L’ultimo scontro si genera all’alba della rottura e si alimenta della stessa crisi di governo, con botta e risposta, accuse e controaccuse tra M5s e Lega. Il litigio finale è sul taglio dei parlamentari, calendarizzato a settembre. Doveva essere il prossimo provvedimento bandiera dei Cinque Stelle ma l’addio all’esperienza di governo deciso da Matteo Salvini non permetterà di tornare in Parlamento per approvare la norma che permetterebbe una cura dimagrante a Camera e Senato, che nella prossima legislatura conterebbero 345 poltrone in meno.
Preso atto della decisione dell’ormai ex alleato di governo, Luigi Di Maio dice di non avere “nessun problema ad andare al voto”. Anzi, rimarca, “dopo quel che è successo ci corriamo alle urne”. Però, sostiene, prima si torni in aula per tagliare il numero di parlamentari: “La prossima volta che devo andare a votare, voglio andare a votare un Parlamento con 345 poltrone in meno. Con 345 maxi-stipendi in meno, con 345 politicanti in meno che ingolfano il Paese”.
Un “esercito di privilegiati”, li definisce. Quindi l’invito a Salvini: “Tagliamo 345 poltrone e risparmiamo mezzo miliardo di euro. Sono 300mila euro al giorno in meno. E mettiamo tutto su strade, ospedali, sulla ristrutturazione di immobili abbandonati per dare case a chi ne ha bisogno. Salvini, non è così difficile! Vinci la paura, supera le pressioni di Berlusconi e dei tuoi alleati. Fai un atto di coraggio, se il coraggio di cambiare ce l’hai veramente. E poi decideranno gli italiani con il loro voto”.
Le sue parole sembrano destinate a cadere nel vuoto. Il leader della Lega ha fretta, non vuole aspettare ancora. Giudica l’esperienza di governo ormai finita, Giuseppe Conte è un premier da sfiduciare e le urne sono un obiettivo da raggiungere il prima possibile. Non c’è tempo per il taglio dei parlamentari che, scrive il Carroccio sul proprio profilo Facebook, “è il contrario di quello che sembra”. Tradotto: “Una scusa per salvare le poltrone dei Cinque Stelle (che non verrebbero rieletti in gran numero)”.
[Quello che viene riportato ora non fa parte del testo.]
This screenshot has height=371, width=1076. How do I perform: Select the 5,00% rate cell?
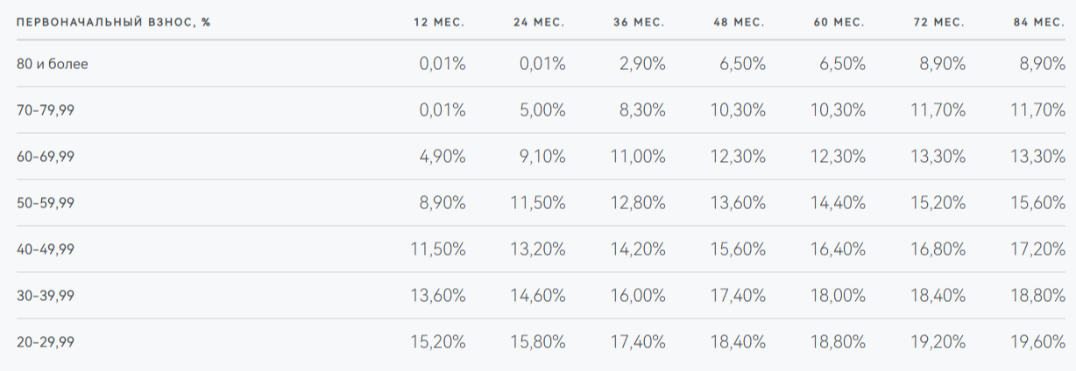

Se passasse, scrive la Lega, “non si potrebbe andare al voto per quasi un anno”, ricordando i tempi tecnici che”includono attivazione di eventuale referendum per bloccare il taglio, ridefinizione dei collegi elettorali e altre lungaggini burocratiche”. Nel frattempo, è il ragionamento dei leghisti, “si bloccherebbe il Paese con tanti altri no e saremmo costretti a subire una manovra punitiva lacrime e sangue come piacerebbe all’Europa dei burocrati che odiano gli italiani”. Il taglio? Arriverà dopo le elezioni, promette il partito: “Sarà in cima alle priorità della nuova compatta maggioranza del prossimo governo Salvini”.
I Cinque Stelle però provano la manovra a sorpresa: in queste ore, a quanto si apprende, starebbero valutando la possibilità di chiedere la convocazione straordinaria della Camera, prima che venga votata la mozione di sfiducia al governo, per approvare in via definitiva la riforma. Il Movimento potrebbe farlo a norma dell’articolo 62 della Costituzione, che stabilisce che ciascuna Camera possa essere “convocata in via straordinaria per iniziativa di un terzo dei suoi componenti”. Il gruppo pentastellato è composto da 216 deputati. Per riuscirci ne bastano 210.